(Work to be completed) Beginning at the line with "1372x868 pixels. At", please repeat each line exactly through the end of the records below, including that first line and the last, but no pictures.

(Information)
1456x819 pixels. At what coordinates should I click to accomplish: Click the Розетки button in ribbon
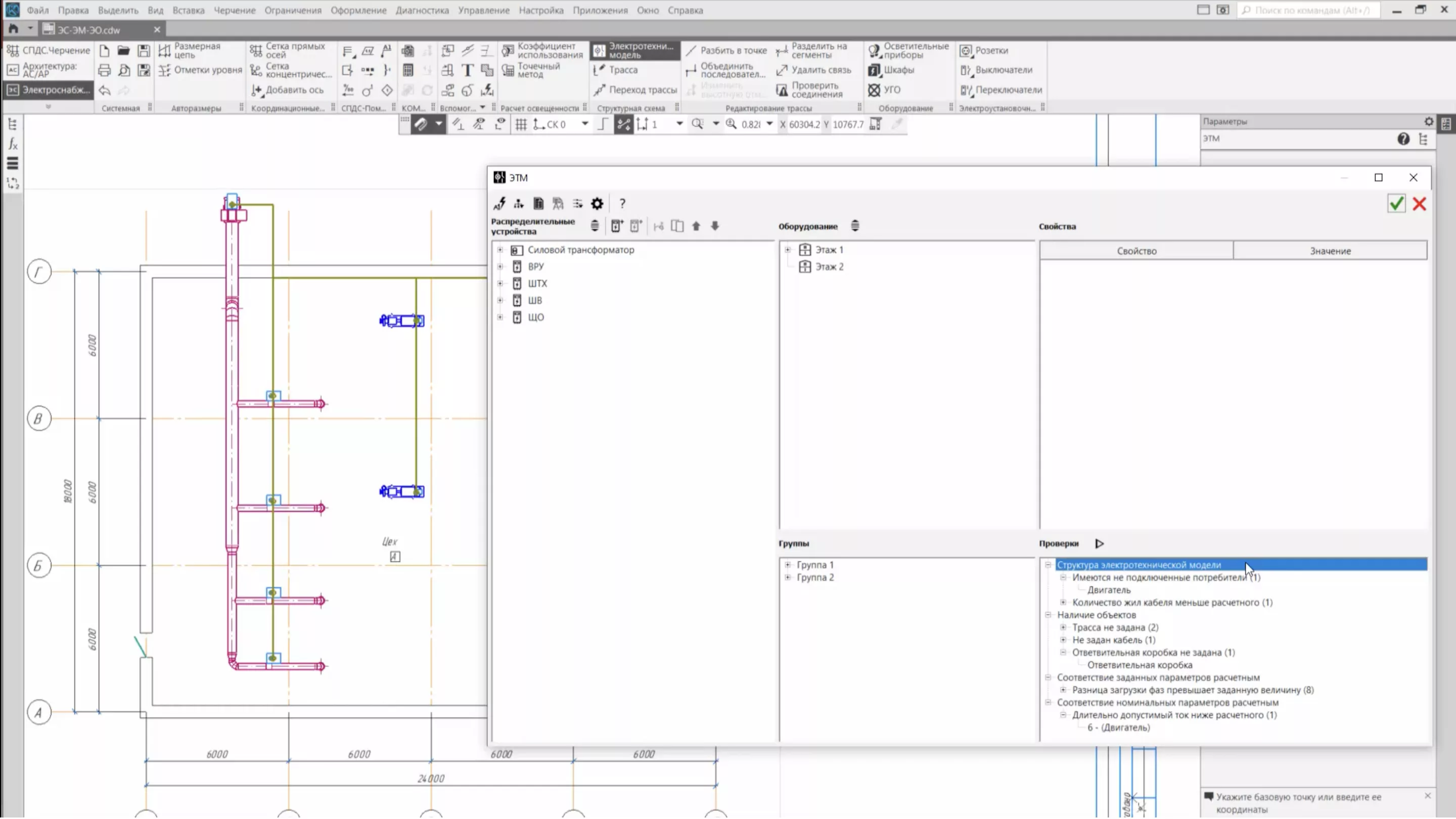pyautogui.click(x=991, y=51)
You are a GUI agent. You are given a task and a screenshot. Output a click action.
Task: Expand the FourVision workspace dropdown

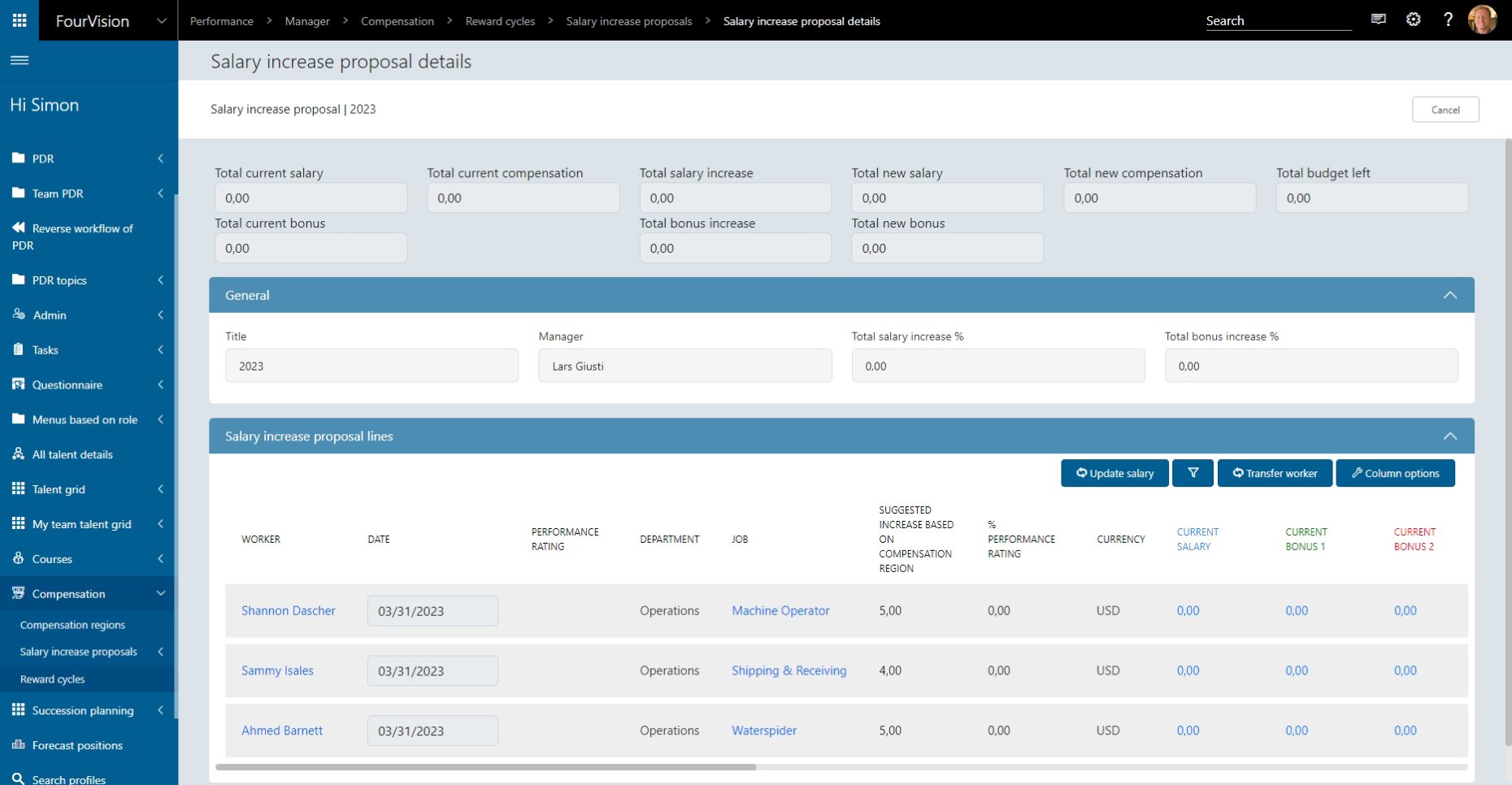[x=160, y=20]
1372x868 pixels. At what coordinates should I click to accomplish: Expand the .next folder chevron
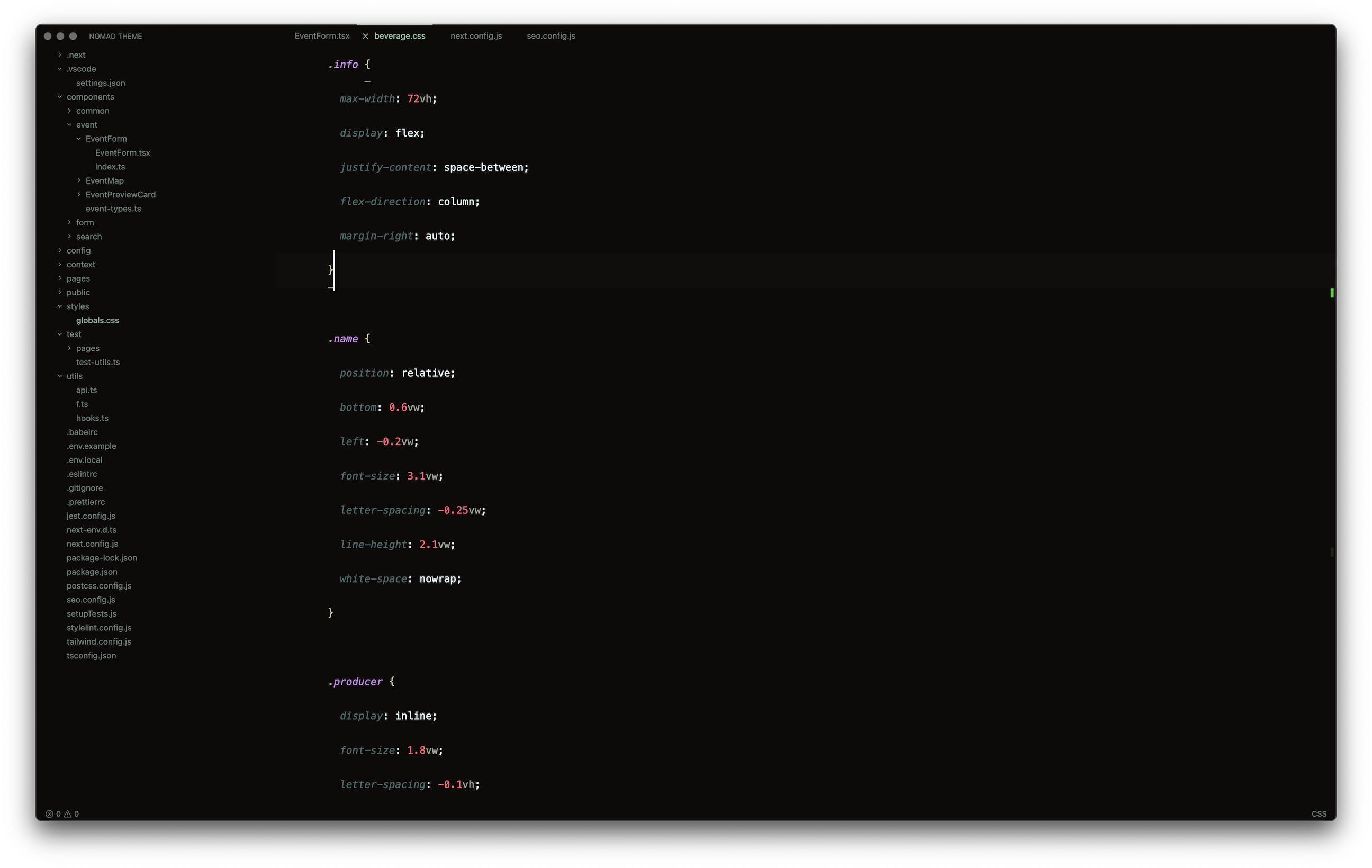(60, 55)
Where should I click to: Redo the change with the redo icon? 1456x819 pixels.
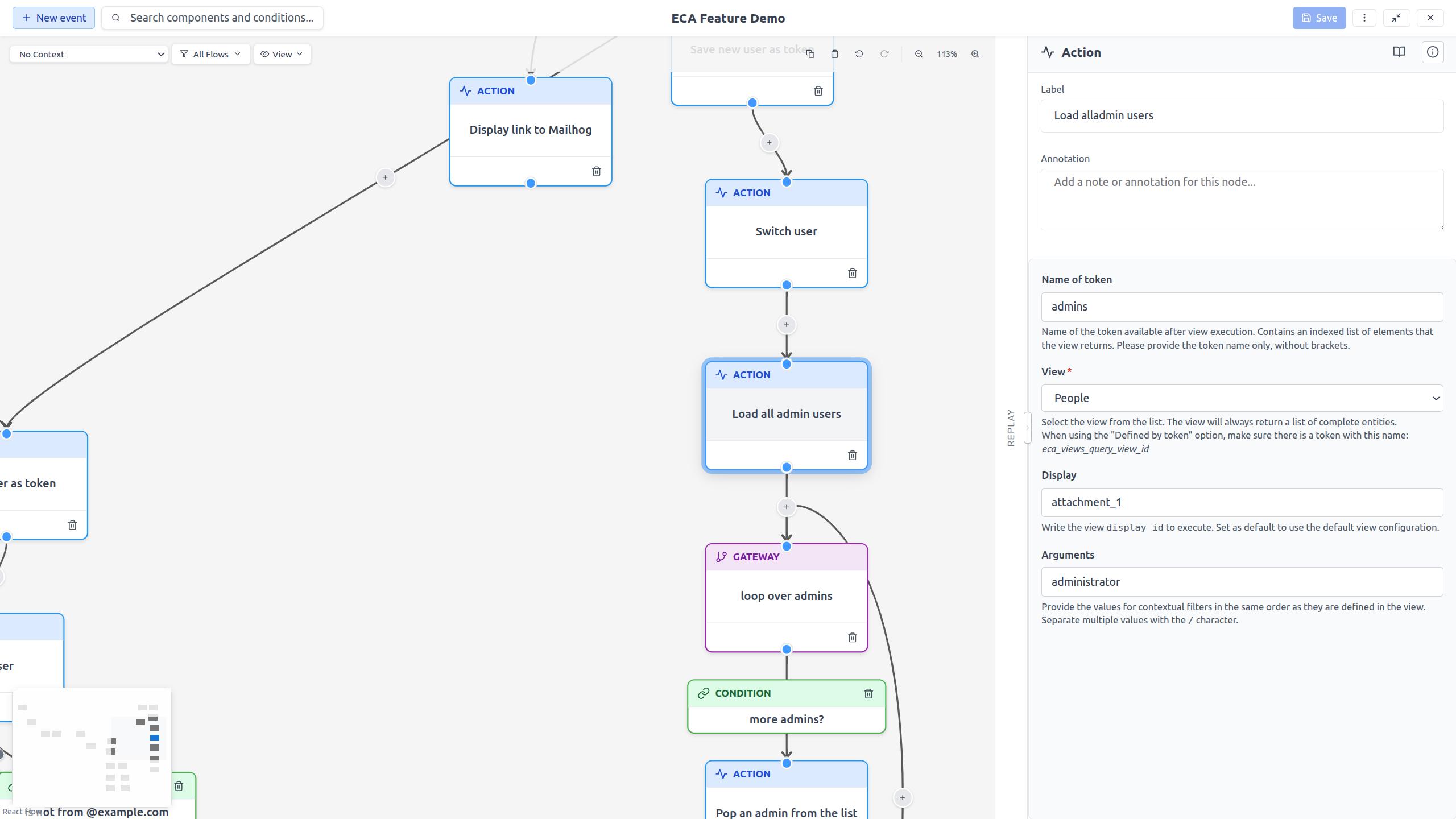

(Solution to this task)
1372x868 pixels. At what coordinates should I click to accomplish: Expand the .next folder chevron
(60, 55)
Where should I click to: Redo the change with the redo icon? 1456x819 pixels.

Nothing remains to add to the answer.